== What needs to be done ==
A complete response lists each line of the data below that includes the word "Collapse".

== Input material ==
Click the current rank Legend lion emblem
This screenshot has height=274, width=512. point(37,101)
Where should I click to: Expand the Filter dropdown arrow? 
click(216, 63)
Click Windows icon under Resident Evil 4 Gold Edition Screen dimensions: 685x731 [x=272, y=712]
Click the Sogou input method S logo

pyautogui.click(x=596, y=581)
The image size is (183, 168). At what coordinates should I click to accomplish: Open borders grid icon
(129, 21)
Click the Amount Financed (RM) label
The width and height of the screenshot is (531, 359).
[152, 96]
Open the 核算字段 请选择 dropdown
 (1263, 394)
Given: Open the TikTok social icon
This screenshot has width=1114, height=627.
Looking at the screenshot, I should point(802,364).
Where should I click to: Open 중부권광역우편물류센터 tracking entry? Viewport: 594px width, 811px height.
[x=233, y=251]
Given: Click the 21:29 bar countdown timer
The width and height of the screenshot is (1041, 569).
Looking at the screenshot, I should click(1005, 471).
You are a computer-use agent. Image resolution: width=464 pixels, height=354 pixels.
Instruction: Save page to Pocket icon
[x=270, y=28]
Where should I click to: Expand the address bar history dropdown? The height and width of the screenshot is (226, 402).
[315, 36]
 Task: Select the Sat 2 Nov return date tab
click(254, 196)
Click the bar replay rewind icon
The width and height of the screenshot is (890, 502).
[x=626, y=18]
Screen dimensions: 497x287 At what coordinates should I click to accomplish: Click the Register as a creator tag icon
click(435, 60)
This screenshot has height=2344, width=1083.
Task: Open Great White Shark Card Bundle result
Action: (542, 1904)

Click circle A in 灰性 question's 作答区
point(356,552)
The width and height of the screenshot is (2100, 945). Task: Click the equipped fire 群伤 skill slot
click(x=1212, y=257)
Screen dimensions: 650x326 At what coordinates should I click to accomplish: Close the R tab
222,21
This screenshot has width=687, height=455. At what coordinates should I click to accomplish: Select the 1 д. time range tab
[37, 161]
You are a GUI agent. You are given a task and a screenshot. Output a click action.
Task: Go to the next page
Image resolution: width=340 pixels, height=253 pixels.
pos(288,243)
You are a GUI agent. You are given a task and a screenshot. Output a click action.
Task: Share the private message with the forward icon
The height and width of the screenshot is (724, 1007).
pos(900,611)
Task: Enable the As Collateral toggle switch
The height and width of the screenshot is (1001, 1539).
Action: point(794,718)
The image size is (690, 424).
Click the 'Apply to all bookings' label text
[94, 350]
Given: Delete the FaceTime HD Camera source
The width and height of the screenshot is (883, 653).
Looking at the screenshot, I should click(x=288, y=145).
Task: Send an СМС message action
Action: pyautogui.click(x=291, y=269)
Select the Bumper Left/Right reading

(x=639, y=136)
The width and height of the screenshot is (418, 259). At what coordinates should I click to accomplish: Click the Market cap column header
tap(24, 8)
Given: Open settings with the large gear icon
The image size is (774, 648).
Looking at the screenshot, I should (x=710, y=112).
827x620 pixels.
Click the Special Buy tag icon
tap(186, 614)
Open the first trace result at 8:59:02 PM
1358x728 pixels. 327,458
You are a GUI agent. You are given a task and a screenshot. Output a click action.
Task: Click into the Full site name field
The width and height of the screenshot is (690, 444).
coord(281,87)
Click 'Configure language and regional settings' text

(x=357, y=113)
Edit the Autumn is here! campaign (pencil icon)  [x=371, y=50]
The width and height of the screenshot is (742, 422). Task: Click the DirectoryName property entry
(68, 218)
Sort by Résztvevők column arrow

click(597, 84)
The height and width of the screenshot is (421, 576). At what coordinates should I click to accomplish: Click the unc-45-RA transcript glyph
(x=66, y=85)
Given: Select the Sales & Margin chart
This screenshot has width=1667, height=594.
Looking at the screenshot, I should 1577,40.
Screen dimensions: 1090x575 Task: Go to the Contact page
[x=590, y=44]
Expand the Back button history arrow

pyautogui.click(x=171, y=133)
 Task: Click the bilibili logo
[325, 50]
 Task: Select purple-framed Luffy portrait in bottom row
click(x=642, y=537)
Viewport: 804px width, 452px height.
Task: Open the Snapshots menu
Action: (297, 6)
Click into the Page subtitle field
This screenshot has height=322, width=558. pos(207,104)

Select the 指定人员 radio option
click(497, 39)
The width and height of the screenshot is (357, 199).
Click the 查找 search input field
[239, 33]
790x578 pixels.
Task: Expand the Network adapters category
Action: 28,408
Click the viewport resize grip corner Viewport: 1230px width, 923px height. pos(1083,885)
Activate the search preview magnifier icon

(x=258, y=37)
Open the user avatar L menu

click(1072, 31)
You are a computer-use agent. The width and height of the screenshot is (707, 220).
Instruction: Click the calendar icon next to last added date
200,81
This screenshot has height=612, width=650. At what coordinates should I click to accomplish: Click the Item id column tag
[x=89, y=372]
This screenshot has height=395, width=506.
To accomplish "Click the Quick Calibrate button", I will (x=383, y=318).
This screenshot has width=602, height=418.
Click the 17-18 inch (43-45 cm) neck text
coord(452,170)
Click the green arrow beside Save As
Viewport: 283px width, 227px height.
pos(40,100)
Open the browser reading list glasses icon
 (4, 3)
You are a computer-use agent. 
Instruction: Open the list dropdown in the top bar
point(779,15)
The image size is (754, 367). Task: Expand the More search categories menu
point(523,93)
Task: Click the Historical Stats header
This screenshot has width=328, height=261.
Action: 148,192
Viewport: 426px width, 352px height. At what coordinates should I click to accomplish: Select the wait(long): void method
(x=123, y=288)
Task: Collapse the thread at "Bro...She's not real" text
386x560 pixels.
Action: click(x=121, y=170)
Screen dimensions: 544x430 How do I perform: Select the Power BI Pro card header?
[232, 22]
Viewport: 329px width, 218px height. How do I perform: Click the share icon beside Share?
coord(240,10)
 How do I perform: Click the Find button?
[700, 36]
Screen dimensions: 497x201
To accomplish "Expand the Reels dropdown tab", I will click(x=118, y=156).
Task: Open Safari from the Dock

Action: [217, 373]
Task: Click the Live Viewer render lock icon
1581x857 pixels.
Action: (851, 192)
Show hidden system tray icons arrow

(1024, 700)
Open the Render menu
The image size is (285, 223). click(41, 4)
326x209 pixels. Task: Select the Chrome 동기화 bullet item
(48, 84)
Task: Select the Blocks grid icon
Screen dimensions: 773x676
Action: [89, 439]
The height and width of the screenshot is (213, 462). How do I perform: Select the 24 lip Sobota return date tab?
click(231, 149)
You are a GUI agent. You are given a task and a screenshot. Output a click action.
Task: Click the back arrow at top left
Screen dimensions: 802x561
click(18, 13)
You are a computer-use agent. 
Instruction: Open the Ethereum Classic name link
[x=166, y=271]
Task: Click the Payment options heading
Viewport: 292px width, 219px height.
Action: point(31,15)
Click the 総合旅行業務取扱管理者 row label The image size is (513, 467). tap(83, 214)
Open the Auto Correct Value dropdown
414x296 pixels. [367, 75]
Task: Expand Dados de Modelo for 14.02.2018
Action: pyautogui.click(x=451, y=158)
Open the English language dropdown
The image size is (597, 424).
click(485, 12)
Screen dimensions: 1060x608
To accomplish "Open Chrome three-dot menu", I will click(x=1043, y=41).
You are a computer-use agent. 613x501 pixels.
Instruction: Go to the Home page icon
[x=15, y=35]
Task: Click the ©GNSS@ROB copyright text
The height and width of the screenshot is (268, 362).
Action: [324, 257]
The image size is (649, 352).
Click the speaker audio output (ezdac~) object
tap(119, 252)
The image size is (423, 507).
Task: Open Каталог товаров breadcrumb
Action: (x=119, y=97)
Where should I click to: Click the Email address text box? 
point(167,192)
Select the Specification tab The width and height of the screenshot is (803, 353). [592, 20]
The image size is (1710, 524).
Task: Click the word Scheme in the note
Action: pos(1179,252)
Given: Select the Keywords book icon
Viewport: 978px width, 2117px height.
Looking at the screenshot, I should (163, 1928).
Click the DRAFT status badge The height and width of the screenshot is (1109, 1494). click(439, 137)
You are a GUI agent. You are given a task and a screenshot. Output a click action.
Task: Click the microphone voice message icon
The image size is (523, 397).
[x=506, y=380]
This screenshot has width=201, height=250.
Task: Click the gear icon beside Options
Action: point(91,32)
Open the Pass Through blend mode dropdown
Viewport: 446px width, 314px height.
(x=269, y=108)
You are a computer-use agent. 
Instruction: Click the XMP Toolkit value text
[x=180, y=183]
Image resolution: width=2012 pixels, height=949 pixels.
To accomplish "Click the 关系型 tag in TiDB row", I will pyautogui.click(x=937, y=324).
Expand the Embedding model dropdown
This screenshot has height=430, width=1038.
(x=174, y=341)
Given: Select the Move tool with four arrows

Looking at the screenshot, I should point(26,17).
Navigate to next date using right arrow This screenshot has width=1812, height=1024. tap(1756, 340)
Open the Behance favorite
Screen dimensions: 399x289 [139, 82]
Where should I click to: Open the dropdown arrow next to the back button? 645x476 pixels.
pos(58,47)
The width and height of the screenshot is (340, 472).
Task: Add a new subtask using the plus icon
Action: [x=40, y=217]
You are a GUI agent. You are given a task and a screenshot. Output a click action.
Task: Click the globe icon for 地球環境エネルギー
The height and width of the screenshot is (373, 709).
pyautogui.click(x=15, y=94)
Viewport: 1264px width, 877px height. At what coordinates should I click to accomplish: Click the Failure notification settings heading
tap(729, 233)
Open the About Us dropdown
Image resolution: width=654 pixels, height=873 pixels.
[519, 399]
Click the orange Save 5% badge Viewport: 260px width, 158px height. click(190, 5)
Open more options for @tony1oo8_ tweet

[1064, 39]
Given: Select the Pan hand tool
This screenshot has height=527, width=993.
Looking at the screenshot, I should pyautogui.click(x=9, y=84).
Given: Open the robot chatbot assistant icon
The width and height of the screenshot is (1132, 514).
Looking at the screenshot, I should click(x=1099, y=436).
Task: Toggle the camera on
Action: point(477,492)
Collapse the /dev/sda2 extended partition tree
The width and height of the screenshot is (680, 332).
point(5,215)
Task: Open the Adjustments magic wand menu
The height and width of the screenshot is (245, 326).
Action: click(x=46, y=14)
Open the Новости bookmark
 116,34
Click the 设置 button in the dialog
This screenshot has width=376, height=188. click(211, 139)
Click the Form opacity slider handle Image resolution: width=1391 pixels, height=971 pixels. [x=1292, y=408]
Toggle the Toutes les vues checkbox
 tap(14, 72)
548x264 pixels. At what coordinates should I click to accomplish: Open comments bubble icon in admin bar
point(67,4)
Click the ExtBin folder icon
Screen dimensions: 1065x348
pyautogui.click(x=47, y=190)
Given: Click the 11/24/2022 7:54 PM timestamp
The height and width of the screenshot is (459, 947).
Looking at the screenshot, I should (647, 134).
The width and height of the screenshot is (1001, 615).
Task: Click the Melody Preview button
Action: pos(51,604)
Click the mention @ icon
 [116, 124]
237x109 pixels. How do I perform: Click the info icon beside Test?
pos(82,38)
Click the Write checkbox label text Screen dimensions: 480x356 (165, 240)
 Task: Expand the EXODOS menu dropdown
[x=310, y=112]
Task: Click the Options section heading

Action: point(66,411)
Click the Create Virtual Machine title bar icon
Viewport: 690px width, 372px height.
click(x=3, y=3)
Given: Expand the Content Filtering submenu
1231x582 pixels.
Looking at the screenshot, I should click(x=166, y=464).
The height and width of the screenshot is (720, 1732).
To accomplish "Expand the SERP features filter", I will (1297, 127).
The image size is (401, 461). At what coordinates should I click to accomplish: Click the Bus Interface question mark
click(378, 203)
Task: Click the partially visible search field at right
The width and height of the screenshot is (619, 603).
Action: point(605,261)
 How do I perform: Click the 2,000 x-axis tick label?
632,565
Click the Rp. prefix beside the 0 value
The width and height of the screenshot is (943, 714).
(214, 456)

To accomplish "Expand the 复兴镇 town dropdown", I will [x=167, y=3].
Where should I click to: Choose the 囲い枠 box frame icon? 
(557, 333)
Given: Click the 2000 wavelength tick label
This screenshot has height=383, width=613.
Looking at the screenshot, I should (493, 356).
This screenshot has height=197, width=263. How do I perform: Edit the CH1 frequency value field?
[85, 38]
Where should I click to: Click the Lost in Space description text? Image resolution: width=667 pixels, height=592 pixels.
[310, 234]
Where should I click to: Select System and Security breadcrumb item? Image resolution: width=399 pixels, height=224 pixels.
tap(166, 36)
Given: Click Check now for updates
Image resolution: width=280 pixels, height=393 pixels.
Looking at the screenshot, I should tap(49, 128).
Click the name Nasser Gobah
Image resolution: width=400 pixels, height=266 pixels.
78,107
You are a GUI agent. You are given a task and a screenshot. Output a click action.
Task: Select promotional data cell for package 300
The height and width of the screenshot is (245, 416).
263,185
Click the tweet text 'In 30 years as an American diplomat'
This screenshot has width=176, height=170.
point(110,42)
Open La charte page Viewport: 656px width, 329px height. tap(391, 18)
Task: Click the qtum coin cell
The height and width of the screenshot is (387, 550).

== Solved problem ==
Task: Collapse the thread at "Bro...She's not real" text
Collapse the /dev/sda2 extended partition tree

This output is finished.